眼泪鼻涕不要钱的往外流,一点没浪费的全留在了顾彦的蓝色大褂上。
边哭还边喊到:“呜呜呜,我之前都是在对面上学,呜呜呜,今天来看先生不在就去找他了,呜呜呜,我忘了要在这边上课,呜呜”
顾彦被哭的心烦,使劲抖着腿也没把吴仇甩开,再加上这么多学生看着,传出去以为他欺负这么小的孩子,只好作罢,说道:“好了好了,到后面坐下,以后注意点别记错了,快回去吧,松开,你还抹!”
废了好大的劲,吴仇才松开了手,眼中饱含泪水,委屈巴巴得说道:“谢谢顾师。”就朝后面空位有去,边走还边朝同学做了个鬼脸,班上学生低声笑了起来。
顾彦听到动静,对吴仇的观感更加差了,但是又拿他没什么办法,只好拿戒尺打了打讲台,喊了声:“安静!继续上课。

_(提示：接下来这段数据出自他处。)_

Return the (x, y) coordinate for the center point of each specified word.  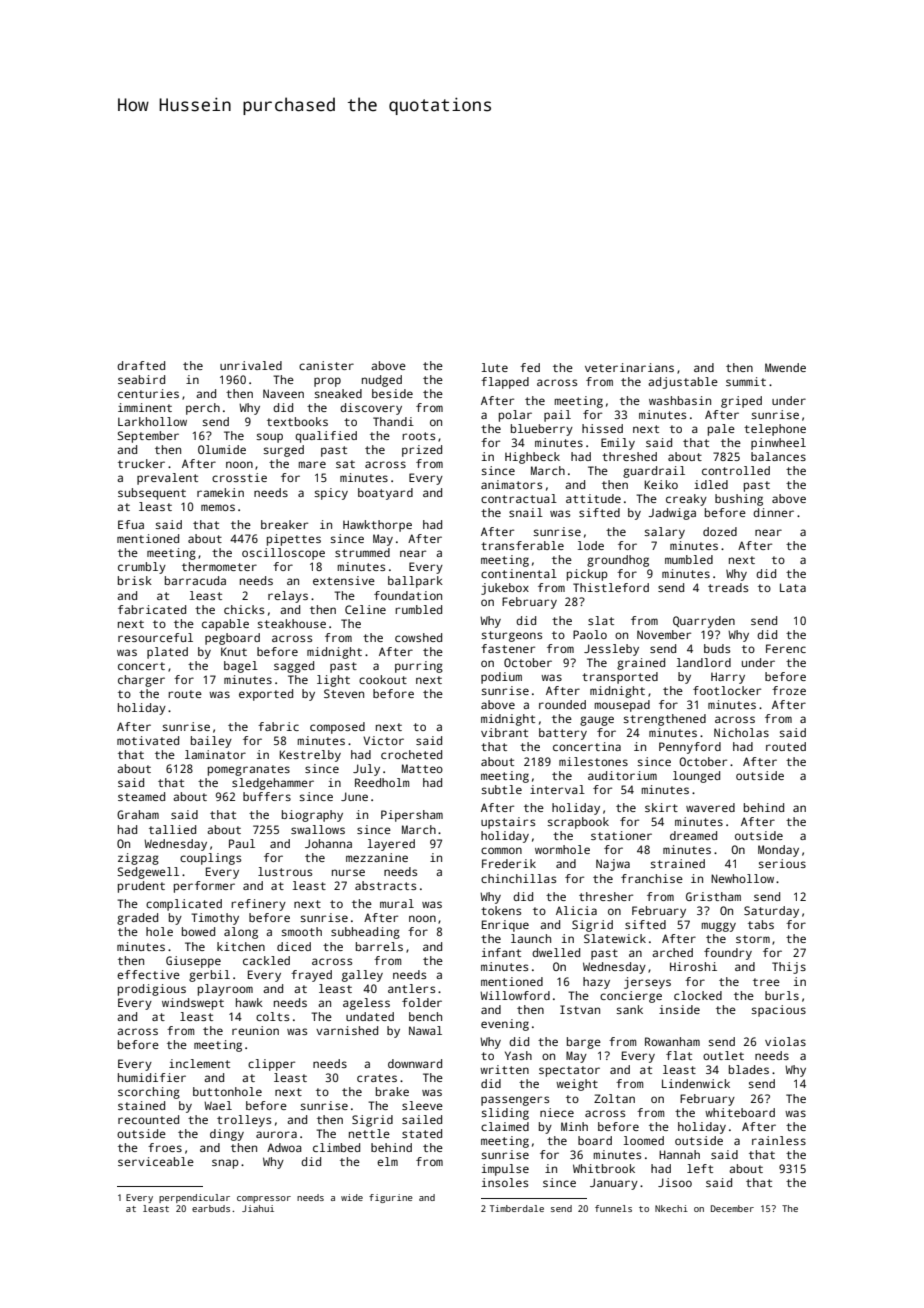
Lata (793, 587)
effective (148, 974)
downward (415, 1063)
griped (741, 402)
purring (419, 667)
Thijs (789, 968)
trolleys (244, 1121)
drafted (141, 365)
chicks (244, 609)
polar (515, 416)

”
课堂又恢复了平静,顾彦重新拿起《论语》讲了起来,大周童生试只考论语,到了考秀才的时候考得多一些,因为和西方的频繁接触交流,所以百年前只读四书五经的模式早已被废除,需要考的东西还不少,不过这都是秀才以后的事了。
吴仇迷迷糊糊的过完了一个早上,听到顾彦说了声放堂,才突然清醒,背起挎包就朝门口跑去。
童生之前,只上半天的课,春夏下午上课,秋冬上午上课,现在正值秋季,所以下午是没有课的,家里有活干的学生都回家干活了,家里有矿,呸,有田的学生都去玩了,吴仇家没活也没田,所以决定去缠着王师。